Using the attached dataset, perform a multiple regression test/analysis of life expectancy in relation to country, and BMI.
Use the steps below as a guide. The deliverable will be R file with code, and a report of findings.
• Split the data into training and test sets, with the test set including at least the last 12 months of data.
• First develop a simple time series regression model with just one predictor and one forecast variable using the training data.
• Second, create another model where you will include trend and seasonality in your model as dummy variables
• If you have more predictor variables available, include them, and create a third model.
• Draw charts showing the relationship between the variables (hint: correlation, ggpairs() etc.)
• For each model, create regression summary report, explore the model coefficients and interpret them. Talk about the significant variables and why do you think they make business sense to be significant.

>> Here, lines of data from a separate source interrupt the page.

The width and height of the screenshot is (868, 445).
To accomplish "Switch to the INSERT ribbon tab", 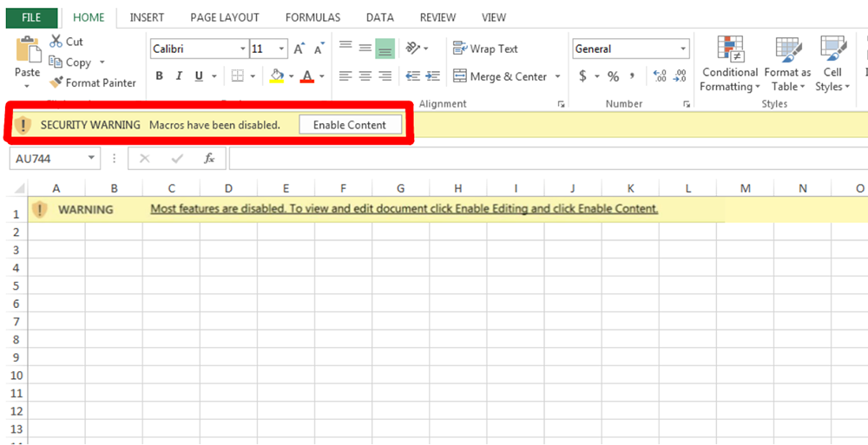I will click(147, 17).
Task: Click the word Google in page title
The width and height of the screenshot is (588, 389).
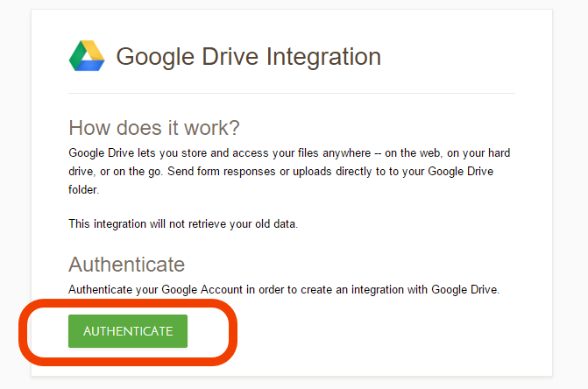Action: point(155,57)
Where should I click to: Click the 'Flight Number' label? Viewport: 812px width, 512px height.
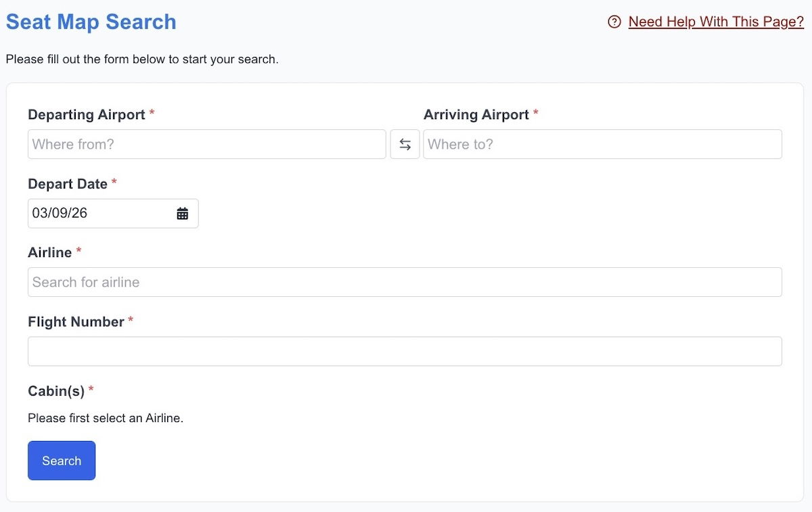coord(76,322)
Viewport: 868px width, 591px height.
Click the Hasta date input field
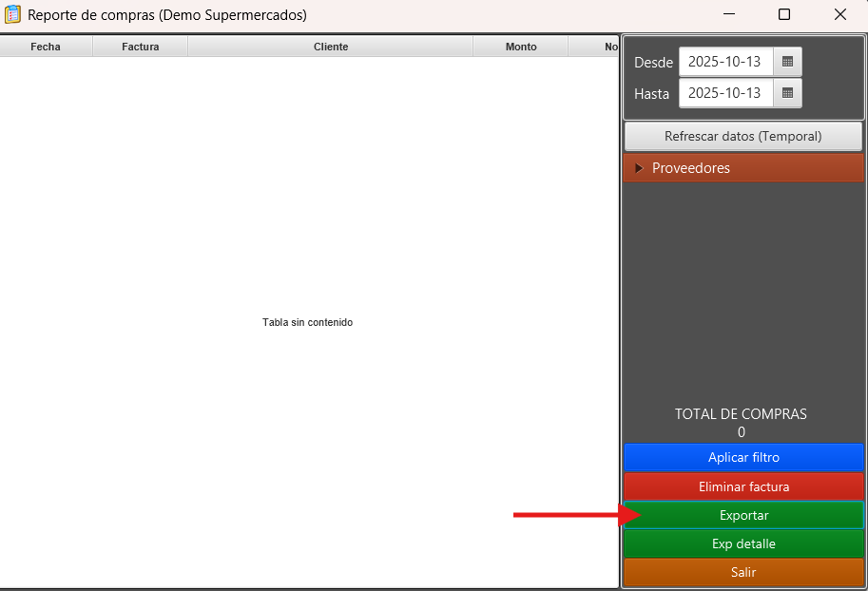725,93
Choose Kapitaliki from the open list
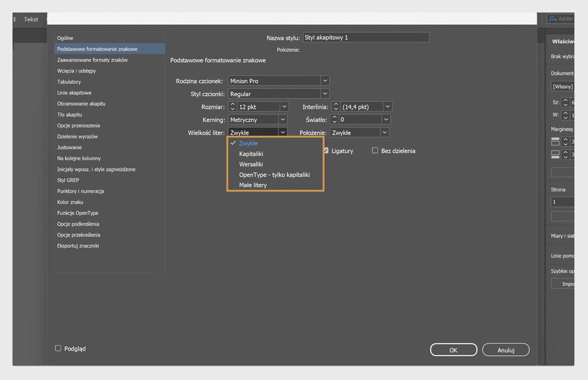This screenshot has width=588, height=380. 251,154
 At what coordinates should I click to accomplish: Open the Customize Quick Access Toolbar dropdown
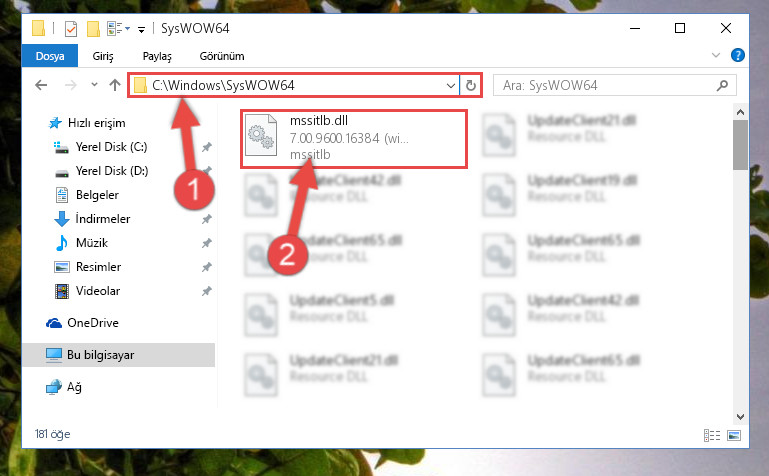point(141,30)
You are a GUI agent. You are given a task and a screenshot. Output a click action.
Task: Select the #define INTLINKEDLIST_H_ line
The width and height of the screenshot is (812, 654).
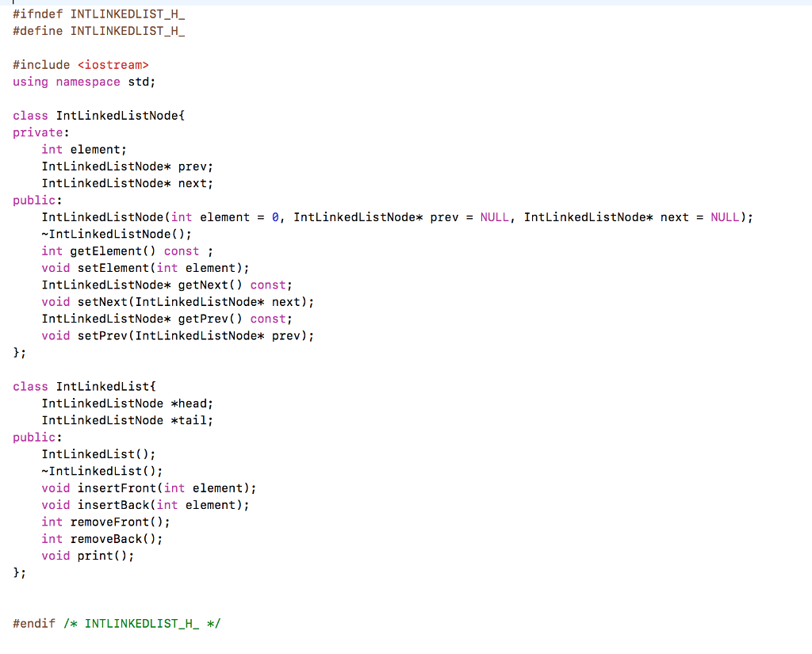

• For each model, plot the actual data for all years against the forecast with forecast intervals (80% and 95% confidence). What recommendation/conclusions can you draw based on your plots?
• For each model, report residual diagnostics. What can you conclude from the residual diagnostics? Do your model residuals have serial correlation? If so, what does this mean?
• For each model, report the accuracy in forecasting the test data. How accurate are your models and which model is most accurate?
Prepare a business document with executive summary, description of the dataset, description of the variables, their relationships with each other, model selection, significant parameters, and final conclusion.
Provide nicely formatted charts and graphs.
Provide all R-codes as an appendix with clear labeling/comments so that it is easy to figure out which section of the report used which R code.
I'm computer engineering TA with 10+ years of experience.
Experienced with data structures and algorithms , computation theory , discrete math
Experienced with R and python programming
Experienced with big data analytics , machine learning - logistic and linear regression
through python 2.7 and 3.6
Developed megaprojects using R , recently complete machine learning Matches results prediction
Will provide you fully commented code + any required documentations
I am a professor of statistics and mathematics and I can surely help you with the task as I am an expert in R programming. I can even comment on the code for you to understand. I have checked the dataset and can get the work done.
I am a preferred freelancer here. You can check sample work I have done in my portfolio and my profile reviews: https://www.freelancer.com/u/freelancerpr0?w=f
Please come over chat and let's discuss the topics and the goals. I can surely help you with this task. Looking forward to working with you.